• Exercise objective:
Extend the Mother's Day forum thread below by writing what follows its final post.

• Excerpt provided:
-=-=-=-=-

My mom and I have often read together, often times reading aloud a passage if we found it especially funny or heartwarming.  This started when I was a young girl, around ten years old or so.  I remember reading the Little House series aloud by Laura Ingalls Wilder while she cooked dinner or did other mom tasks.  When I was a teenager, she started to read The Belgariad books by David Eddings, and of course, so did I.  We would sit in the evening each curled up with our own book of the series and a blanket and read together, and later talk about the characters we enjoyed the most.  As an adult, I enjoyed reading Frank Peretti, Nora Roberts, and often re-read David Eddings again with her.  It's one of those things I remember about her most, and whenever I am curled up reading a good book I can feel her with me.  I know she would have LOVED Kindle.


----------



## Buttercup (Oct 28, 2008)

I'm gonna have to go with:



My mom LOVES the Grinch!


----------



## Neversleepsawink;) (Dec 16, 2008)

Harvey said:


> Thanks for all the stories and memories.
> 
> We'll draw our three winners randomly tomorrow! I expect this'll happen between 1pm and 2pm Pacific time. Good luck! And Happy Mother's Day!


Thank you!


----------



## Sailor (Nov 1, 2008)

Good Luck, everyone.

I don't have a mother so I can't play. Remember to cherish yours while you have her, even if you don't see things the same way.

-=-=-=-=-

• Entries provided:
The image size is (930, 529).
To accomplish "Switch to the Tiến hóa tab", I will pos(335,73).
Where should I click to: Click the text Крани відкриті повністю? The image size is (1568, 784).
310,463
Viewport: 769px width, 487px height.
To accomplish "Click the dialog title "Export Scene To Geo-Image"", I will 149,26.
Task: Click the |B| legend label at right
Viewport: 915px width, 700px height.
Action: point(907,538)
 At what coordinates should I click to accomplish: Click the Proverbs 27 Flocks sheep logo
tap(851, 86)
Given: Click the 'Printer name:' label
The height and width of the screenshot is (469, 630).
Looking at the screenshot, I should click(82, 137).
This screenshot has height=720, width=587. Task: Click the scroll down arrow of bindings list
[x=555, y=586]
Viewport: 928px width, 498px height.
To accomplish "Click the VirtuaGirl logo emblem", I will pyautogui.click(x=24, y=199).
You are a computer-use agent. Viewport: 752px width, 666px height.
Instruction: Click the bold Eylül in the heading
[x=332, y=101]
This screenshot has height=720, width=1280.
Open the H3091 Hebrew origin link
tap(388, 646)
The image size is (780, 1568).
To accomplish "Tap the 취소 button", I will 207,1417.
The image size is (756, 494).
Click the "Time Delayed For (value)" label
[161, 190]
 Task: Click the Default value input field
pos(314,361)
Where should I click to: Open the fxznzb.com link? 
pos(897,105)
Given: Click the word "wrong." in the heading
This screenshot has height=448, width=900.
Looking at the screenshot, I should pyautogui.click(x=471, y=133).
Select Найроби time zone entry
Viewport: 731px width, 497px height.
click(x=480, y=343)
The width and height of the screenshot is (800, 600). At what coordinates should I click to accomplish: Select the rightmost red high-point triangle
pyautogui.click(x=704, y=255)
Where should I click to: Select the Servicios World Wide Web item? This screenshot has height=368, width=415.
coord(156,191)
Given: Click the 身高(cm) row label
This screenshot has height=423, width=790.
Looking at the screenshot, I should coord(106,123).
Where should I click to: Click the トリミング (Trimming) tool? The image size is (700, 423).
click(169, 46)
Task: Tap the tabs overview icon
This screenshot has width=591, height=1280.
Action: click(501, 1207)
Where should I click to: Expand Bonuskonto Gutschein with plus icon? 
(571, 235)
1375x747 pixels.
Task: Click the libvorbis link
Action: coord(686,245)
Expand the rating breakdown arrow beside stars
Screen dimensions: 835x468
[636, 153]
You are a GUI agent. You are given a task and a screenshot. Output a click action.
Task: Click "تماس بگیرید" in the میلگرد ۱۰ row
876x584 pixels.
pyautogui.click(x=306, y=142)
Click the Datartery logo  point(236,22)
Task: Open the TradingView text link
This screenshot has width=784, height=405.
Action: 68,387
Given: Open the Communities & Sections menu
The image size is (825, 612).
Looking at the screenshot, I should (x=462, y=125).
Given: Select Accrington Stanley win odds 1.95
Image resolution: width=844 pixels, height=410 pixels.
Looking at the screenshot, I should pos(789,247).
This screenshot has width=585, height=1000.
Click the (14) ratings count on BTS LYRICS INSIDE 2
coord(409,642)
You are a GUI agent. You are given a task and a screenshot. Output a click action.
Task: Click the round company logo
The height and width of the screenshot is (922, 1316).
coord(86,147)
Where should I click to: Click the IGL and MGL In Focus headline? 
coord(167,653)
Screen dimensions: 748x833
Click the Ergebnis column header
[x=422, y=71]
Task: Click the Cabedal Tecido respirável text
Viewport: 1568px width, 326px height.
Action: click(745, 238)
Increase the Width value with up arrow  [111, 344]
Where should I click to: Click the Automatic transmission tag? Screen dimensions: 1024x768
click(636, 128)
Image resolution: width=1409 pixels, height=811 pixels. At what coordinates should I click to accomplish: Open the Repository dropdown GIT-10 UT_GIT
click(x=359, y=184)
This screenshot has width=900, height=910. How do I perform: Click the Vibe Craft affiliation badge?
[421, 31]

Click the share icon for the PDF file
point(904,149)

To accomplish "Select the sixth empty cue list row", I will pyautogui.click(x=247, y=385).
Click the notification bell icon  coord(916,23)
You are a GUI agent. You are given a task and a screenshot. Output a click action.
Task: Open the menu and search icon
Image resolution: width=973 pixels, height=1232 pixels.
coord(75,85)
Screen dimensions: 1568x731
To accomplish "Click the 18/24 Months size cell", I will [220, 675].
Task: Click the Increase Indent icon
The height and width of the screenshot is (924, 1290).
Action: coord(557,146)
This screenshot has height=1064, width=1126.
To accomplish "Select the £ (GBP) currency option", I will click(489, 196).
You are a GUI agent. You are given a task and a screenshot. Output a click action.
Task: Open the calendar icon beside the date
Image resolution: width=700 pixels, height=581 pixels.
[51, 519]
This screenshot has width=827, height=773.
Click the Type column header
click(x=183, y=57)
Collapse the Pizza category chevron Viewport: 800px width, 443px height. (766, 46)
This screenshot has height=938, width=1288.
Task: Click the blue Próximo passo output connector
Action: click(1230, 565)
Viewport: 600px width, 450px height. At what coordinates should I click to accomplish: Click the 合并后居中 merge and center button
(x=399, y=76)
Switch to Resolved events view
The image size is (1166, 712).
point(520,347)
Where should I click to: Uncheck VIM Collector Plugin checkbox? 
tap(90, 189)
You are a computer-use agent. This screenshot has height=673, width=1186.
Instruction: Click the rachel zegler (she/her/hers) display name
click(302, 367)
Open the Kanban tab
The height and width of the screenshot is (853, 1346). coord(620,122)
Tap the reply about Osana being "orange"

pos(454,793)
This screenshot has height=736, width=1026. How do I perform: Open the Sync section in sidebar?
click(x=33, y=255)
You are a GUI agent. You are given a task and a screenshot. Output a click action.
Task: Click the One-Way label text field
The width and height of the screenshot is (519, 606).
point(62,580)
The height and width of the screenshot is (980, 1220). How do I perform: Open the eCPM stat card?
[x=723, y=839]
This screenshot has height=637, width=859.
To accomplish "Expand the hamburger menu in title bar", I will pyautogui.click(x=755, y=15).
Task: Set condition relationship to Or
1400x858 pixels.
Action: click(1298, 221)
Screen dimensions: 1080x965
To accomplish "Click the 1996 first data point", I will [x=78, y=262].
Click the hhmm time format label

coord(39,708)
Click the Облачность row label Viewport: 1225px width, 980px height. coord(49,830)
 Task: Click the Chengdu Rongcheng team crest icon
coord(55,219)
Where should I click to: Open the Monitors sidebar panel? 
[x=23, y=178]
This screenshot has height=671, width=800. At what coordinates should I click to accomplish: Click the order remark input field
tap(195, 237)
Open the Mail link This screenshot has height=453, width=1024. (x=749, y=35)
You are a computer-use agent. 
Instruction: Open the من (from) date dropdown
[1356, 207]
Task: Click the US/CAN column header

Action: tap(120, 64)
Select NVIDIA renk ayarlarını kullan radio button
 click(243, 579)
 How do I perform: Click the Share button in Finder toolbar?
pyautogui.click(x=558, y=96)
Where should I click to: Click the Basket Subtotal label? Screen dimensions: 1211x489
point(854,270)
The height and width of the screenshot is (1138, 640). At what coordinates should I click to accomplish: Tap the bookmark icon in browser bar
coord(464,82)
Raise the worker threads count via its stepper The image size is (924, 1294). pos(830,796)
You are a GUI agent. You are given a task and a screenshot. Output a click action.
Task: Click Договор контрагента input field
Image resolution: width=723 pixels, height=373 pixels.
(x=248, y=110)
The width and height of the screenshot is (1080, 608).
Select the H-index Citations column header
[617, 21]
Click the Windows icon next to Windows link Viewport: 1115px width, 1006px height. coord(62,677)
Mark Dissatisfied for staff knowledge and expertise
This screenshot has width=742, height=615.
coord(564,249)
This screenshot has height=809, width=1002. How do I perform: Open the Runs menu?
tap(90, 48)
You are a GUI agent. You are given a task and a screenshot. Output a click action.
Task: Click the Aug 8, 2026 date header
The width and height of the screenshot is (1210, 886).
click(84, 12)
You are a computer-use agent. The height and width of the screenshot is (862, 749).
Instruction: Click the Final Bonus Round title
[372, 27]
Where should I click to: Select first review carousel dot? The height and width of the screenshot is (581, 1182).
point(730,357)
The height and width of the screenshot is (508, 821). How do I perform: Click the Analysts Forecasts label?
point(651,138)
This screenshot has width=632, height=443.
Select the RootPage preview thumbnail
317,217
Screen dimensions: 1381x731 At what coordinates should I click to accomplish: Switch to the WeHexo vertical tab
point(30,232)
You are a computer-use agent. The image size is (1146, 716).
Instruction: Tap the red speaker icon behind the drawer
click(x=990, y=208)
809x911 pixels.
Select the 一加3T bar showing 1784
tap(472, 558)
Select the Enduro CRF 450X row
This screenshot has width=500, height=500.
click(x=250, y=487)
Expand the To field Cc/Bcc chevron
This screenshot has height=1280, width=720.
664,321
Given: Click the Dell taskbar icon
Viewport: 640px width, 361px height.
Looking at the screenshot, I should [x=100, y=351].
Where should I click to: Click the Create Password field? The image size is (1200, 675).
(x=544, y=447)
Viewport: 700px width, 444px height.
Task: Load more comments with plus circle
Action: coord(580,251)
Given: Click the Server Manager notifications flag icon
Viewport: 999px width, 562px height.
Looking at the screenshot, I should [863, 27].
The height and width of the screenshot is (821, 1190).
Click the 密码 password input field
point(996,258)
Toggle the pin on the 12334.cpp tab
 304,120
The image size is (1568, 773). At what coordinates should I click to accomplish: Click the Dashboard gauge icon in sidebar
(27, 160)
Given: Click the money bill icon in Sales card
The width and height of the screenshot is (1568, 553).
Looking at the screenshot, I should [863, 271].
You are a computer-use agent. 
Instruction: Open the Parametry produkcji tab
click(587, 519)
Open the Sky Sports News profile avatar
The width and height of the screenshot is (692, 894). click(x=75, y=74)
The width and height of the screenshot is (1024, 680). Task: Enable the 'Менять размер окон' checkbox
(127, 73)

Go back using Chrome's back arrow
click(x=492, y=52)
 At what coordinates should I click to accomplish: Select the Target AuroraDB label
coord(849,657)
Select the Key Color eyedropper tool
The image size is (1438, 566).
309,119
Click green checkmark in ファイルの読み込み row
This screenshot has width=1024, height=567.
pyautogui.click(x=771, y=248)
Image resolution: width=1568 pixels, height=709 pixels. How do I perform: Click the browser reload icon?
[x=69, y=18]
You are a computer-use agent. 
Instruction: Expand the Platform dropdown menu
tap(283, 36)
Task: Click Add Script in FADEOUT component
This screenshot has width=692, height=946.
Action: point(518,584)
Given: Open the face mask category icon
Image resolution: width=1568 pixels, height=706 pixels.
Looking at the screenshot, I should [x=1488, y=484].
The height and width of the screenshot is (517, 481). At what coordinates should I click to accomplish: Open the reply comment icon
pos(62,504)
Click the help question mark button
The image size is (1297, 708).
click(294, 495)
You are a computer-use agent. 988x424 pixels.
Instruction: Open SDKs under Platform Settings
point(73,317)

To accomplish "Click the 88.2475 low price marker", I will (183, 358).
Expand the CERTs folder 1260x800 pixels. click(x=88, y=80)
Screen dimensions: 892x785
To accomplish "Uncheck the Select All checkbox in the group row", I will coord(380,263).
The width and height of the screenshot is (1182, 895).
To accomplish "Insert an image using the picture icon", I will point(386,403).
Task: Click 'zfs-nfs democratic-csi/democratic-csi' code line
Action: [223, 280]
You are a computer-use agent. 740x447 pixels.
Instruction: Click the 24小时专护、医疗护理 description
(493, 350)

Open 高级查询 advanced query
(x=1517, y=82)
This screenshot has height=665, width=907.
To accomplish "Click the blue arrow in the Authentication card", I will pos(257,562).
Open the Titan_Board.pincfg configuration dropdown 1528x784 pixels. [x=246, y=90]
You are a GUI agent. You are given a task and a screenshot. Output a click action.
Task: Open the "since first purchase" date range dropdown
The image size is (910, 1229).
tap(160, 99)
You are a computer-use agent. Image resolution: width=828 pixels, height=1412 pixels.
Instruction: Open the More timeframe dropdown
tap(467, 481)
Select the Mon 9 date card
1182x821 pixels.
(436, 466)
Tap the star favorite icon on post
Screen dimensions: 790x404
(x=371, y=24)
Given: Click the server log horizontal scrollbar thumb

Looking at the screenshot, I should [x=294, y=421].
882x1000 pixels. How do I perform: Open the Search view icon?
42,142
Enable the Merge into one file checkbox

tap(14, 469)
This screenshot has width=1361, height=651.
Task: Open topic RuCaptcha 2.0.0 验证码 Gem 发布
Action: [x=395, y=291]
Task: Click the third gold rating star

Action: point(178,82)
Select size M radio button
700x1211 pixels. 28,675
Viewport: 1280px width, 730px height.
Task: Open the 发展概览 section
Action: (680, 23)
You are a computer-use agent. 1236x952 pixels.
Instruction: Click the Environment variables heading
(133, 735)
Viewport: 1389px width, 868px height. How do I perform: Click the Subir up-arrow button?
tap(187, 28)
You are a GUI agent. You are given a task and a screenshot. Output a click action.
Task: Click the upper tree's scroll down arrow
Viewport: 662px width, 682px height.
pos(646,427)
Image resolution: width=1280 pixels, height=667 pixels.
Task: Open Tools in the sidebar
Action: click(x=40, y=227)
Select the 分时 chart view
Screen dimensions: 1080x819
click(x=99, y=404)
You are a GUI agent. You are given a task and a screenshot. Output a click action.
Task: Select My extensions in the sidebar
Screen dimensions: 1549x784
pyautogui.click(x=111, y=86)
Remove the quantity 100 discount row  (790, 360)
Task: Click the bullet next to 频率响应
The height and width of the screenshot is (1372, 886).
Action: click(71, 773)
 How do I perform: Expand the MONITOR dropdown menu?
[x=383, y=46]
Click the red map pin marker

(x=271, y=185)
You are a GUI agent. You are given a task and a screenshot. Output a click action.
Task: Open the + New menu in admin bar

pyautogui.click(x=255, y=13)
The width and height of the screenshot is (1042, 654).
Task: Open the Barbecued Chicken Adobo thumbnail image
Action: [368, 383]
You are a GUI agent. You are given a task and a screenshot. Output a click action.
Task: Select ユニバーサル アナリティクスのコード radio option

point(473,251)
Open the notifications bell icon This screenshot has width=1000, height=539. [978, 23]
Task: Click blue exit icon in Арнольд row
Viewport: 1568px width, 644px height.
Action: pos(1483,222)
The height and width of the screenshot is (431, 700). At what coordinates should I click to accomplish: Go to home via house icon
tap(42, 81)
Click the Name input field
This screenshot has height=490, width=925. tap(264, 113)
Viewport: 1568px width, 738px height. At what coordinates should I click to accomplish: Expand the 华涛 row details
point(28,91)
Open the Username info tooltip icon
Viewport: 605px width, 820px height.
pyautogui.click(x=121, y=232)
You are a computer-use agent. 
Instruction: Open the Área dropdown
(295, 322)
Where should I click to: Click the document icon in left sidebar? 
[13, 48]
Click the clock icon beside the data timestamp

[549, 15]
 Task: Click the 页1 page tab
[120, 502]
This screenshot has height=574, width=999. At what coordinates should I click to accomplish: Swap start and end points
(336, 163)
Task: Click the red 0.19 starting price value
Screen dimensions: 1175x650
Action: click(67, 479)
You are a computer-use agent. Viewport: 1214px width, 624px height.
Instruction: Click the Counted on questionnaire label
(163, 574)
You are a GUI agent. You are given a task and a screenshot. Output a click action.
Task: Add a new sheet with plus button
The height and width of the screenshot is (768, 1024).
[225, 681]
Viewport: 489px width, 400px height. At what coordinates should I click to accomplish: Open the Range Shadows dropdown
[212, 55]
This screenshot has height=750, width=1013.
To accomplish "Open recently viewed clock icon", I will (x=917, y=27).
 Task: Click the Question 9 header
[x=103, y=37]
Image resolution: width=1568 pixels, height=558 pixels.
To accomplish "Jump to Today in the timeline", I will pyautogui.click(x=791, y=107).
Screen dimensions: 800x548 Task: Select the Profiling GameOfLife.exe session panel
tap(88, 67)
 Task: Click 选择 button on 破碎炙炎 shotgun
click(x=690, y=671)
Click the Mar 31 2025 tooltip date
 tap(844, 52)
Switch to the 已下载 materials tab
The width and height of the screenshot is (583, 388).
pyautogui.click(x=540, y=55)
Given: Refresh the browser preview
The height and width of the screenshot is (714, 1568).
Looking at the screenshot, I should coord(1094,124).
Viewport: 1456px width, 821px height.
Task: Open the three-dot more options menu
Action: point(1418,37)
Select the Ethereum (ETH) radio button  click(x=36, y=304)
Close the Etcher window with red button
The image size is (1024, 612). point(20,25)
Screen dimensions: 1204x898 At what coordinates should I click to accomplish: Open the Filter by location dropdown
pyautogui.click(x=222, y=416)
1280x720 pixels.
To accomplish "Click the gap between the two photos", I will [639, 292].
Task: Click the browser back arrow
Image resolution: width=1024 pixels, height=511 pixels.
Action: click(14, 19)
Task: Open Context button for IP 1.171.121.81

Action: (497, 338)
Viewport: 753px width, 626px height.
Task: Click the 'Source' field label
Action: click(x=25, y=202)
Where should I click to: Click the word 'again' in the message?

-=-=-=-=-

• Answer for this exercise:
Have a Happy Mother's Day,

Sailor


----------



## ttoomey (May 3, 2009)

Happy Mother's Day! _(EST)_

I just got done reading the www.postsecret.com 's secrets, and I got chills. One of the secrets in particular: 








I've been wanting to (some day) have a daughter I can call my own, Lily Isabelle.  And all of the other secrets made me have so much more gratitude for my mother, even though she may not be my biological one.

Anyways, my favorite "mother" book would have to the The Poisonwood Bible.



The novel is about a family in which the father pushes the mother and three daughters to travel to the Congo to support the mission.

My favorite part was the beginning and the ending. "Imagine a ruin so strange that it must have never happened." and the ending segment is about Ruth May, one of the daughters that had died, was explaining her forgiveness towards her mother. I started crying when she said "Think of the vine that curls from the small square plot that once was my heart. That is the only marker you will need. Move on. Walk forward into the light."


----------



## ricky (Dec 24, 2008)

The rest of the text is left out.